▸ REQUIRED ACTION
Select from the records below every line that has the word "height" in it.

▸ GIVEN DATA
━━━━

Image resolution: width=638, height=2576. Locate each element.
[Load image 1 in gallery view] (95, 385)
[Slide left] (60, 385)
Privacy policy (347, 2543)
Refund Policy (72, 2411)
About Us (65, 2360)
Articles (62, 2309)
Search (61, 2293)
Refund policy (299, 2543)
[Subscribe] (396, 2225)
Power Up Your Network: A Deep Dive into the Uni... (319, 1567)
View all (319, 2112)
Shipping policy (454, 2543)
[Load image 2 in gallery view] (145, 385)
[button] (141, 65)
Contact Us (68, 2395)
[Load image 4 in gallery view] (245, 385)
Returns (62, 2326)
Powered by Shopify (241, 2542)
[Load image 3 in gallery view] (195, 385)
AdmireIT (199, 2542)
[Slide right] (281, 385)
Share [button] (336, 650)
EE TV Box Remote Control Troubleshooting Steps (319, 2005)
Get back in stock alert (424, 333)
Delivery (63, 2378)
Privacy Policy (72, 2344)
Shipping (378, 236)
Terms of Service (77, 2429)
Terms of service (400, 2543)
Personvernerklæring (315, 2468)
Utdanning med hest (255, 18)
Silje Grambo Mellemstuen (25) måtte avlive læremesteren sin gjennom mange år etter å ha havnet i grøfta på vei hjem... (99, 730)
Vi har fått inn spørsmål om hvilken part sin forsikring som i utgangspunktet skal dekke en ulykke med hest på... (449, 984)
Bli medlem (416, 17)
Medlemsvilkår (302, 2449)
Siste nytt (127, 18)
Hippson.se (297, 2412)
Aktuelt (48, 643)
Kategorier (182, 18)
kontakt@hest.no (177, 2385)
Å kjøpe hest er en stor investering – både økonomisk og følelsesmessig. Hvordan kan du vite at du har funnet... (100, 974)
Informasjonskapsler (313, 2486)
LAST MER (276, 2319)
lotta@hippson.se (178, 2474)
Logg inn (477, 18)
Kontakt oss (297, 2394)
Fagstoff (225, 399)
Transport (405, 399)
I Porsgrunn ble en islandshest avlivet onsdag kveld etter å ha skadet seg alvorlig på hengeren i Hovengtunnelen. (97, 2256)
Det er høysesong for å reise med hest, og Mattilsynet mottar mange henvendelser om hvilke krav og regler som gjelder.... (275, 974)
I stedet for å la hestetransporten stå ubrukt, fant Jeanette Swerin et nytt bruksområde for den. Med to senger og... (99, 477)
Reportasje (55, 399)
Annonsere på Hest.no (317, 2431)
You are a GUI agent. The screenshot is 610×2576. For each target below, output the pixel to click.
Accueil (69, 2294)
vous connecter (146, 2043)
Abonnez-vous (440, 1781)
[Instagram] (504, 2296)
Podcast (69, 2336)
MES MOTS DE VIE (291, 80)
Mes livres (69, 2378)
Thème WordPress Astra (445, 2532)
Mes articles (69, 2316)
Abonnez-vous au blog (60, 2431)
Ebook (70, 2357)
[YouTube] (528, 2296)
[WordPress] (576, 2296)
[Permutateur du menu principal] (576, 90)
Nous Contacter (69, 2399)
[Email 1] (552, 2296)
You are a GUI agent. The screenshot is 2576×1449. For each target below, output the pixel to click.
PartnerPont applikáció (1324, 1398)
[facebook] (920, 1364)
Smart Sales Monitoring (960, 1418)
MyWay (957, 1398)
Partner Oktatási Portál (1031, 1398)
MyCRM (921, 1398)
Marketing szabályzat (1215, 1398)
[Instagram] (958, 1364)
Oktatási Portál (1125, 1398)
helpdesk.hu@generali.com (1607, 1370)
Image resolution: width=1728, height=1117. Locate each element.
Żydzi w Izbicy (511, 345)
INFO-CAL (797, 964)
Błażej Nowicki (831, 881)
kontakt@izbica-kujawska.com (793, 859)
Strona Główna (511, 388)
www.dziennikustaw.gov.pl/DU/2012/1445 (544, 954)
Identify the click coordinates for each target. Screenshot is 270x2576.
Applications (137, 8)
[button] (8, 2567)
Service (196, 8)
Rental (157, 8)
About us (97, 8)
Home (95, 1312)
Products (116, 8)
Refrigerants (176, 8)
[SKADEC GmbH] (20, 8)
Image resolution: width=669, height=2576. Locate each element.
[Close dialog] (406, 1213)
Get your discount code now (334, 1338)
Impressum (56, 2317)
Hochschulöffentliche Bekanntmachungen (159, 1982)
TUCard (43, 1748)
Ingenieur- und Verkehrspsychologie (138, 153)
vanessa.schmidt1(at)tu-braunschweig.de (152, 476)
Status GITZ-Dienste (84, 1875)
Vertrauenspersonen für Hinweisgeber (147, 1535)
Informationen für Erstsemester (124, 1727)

━━━━

▸ SOLUTION FOR THIS TASK
Image resolution: width=638, height=2576. Locate each element.
Image resolution: width=1728, height=1117. Locate each element.
Image resolution: width=669, height=2576. Locate each element.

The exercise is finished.